This is my working mom guilt story
When Jack was born my employer was very understanding so I went down from 40hrs to 32hrs a week. The Director was completely understanding and was amazing through it all. She gave me the most precious time to bond with my kids that I could never repay.
I would work when he slept and weekends to keep him out of daycare as well as to keep us afloat. By the time he was almost eight months old he was so mobile, it was time to give him more. I broke down and enrolled him into daycare 2-days a week. At the time we also knew I was pregnant with Luke and I was sick all the time.

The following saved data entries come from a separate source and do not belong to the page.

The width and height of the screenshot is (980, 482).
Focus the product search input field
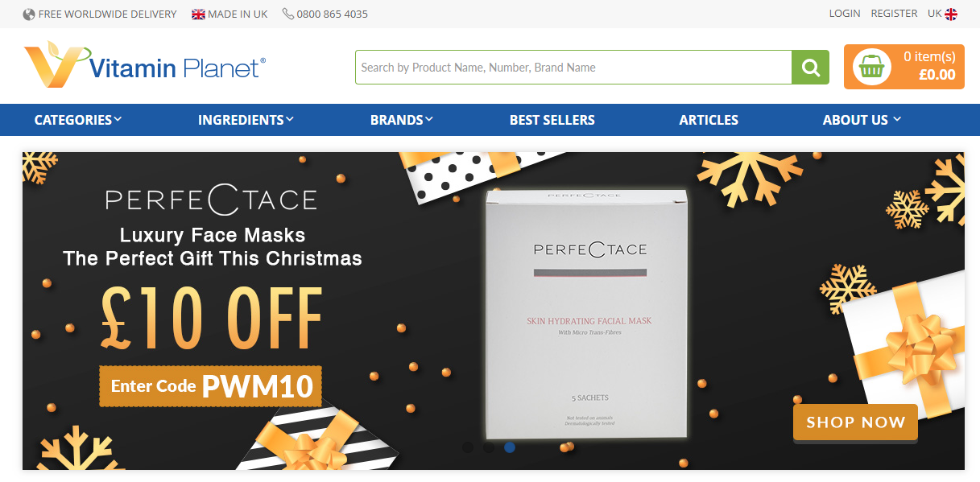point(573,68)
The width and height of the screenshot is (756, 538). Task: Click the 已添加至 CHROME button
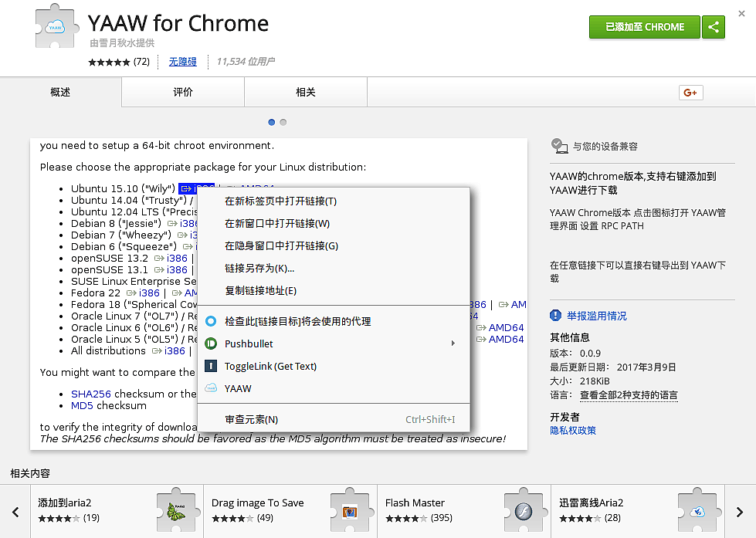tap(644, 27)
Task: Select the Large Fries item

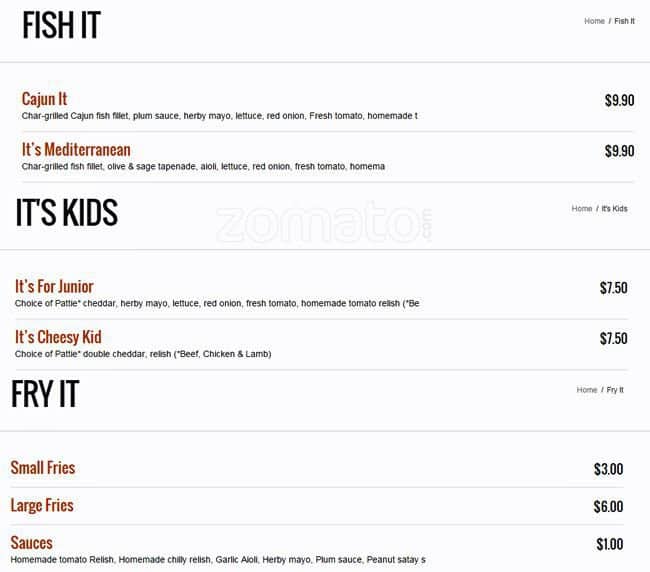Action: [42, 505]
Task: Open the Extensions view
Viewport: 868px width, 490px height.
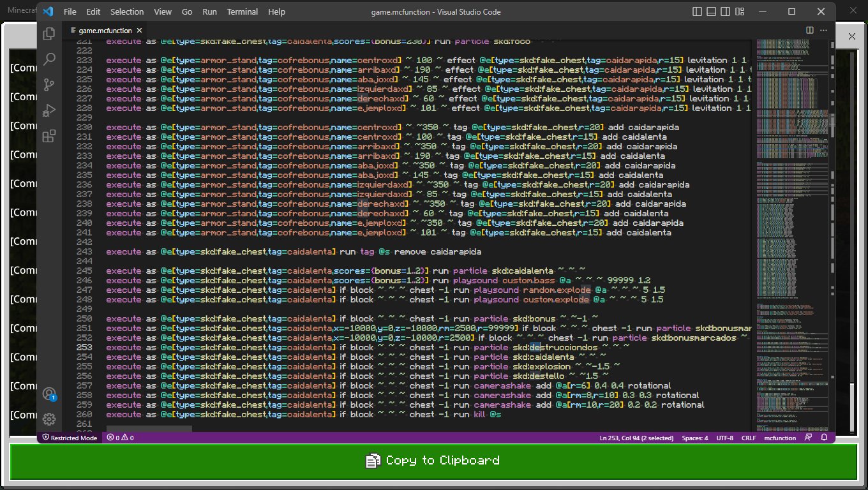Action: 49,136
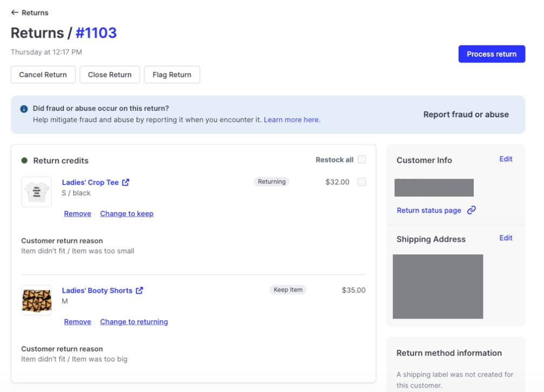544x392 pixels.
Task: Open external link icon beside Ladies' Crop Tee
Action: pos(126,183)
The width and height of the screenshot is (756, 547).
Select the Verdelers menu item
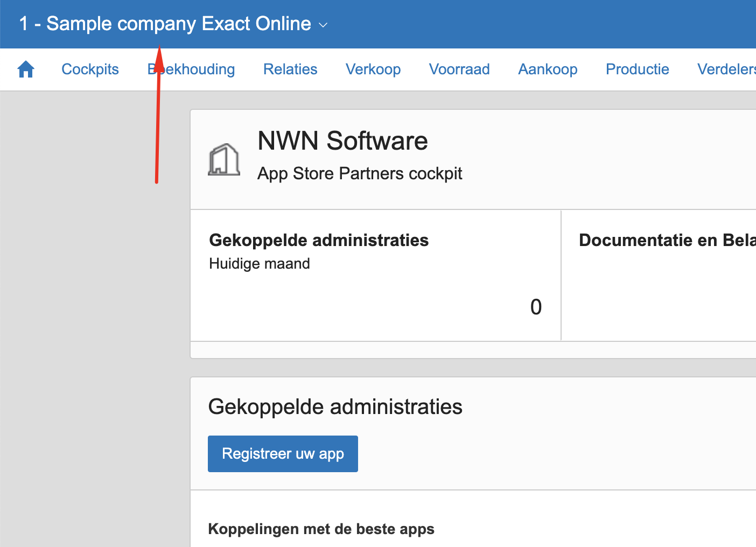726,69
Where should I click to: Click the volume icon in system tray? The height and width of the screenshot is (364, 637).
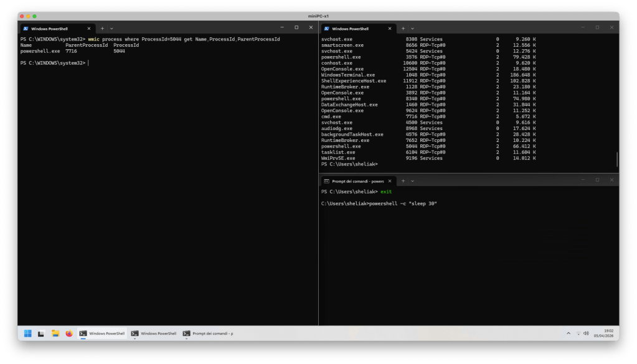586,334
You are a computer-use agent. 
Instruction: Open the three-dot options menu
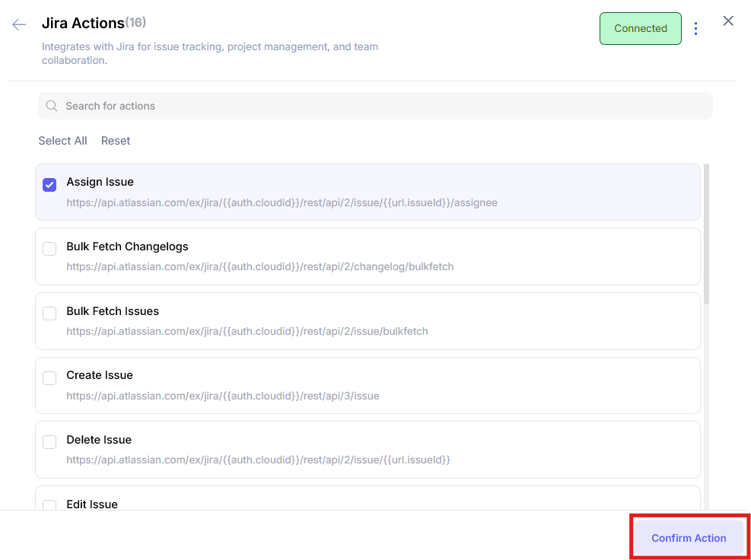696,29
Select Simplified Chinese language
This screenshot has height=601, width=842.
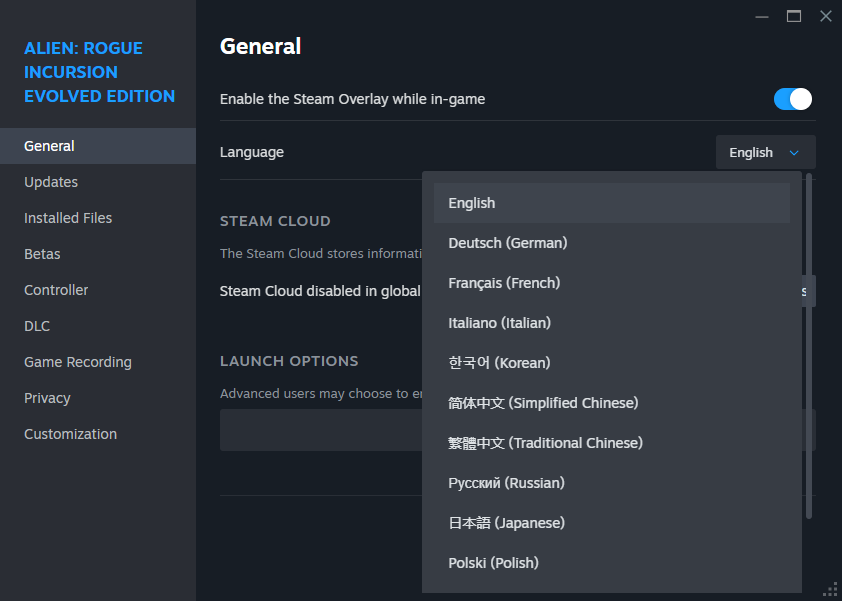(x=611, y=403)
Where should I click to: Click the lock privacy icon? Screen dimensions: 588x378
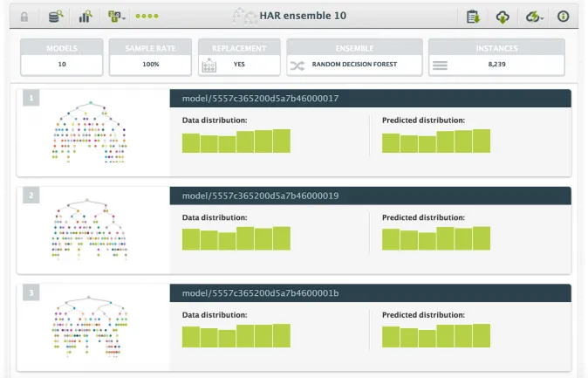pos(24,16)
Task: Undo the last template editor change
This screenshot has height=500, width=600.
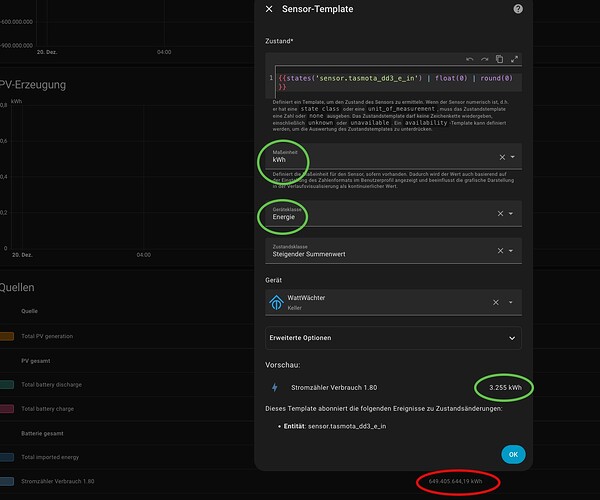Action: 470,59
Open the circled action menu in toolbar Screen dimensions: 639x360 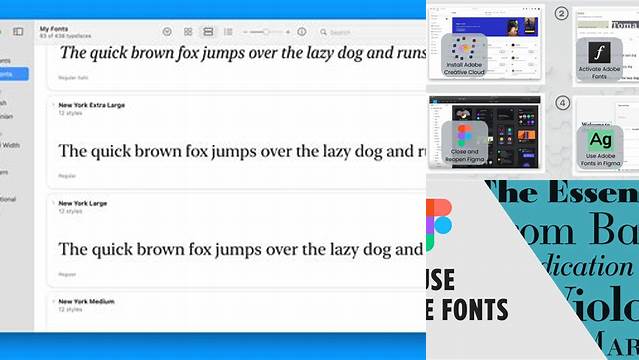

I cried on and off for weeks as I felt like I was giving someone else my son to raise. I called daycare daily and sometimes several times daily to check on him. In time I saw a lot of positive things, so I came to realize that I had chosen the best place to put him and he was safe. The staff truly cared about every single child within the facility and out.
When Luke was born, I stayed out of work for 2-months and kept both boys home. When I started to go back to work, I decided since Jack really loved going to daycare to increase him to 3-days a week. I kept Luke home with me until he was 6-months old.
When Luke started daycare, they were both their 3-days a week until things had changed. One day I got an email from my Director that my schedule could no longer be accommodated and that I would have to work a set schedule. I was completely crushed as that meant more of an 8 am to 5 pm schedule.
Things Changed:
I ended up being forced to put the boys in daycare full-time and not only was it a disaster for me emotionally, but it was also financially tough. It was time to put my fears aside and put them in full-time.
I saw more growth in them than ever before just by going to daycare five days a week. Their vocabulary and sign language got better daily. Reading to them daily helped as well. A major thing is that they were able to interact with others their age.
All that said, it does not make it easier for me to send my children to daycare and rely on someone else to raise them. However, I must work so this is the hand I am dealt with. I have come to realize it isn’t a bad one even though I still have days where I am completely crushed to not have a full day with them both. Then the weekend comes, and I cherish every minute I can with them.
Why do Mothers feel this way?
Working moms are chasing the balance of working a job that they want or need and being the mom that they envisioned. You don’t just feel bad about letting your kids, team, or boss down; you also feel guilt about practicing self-care, remorse for not helping aging parents enough, or embarrassment about telling a friend how stressed out you are— as if you don’t have a right to feel this way.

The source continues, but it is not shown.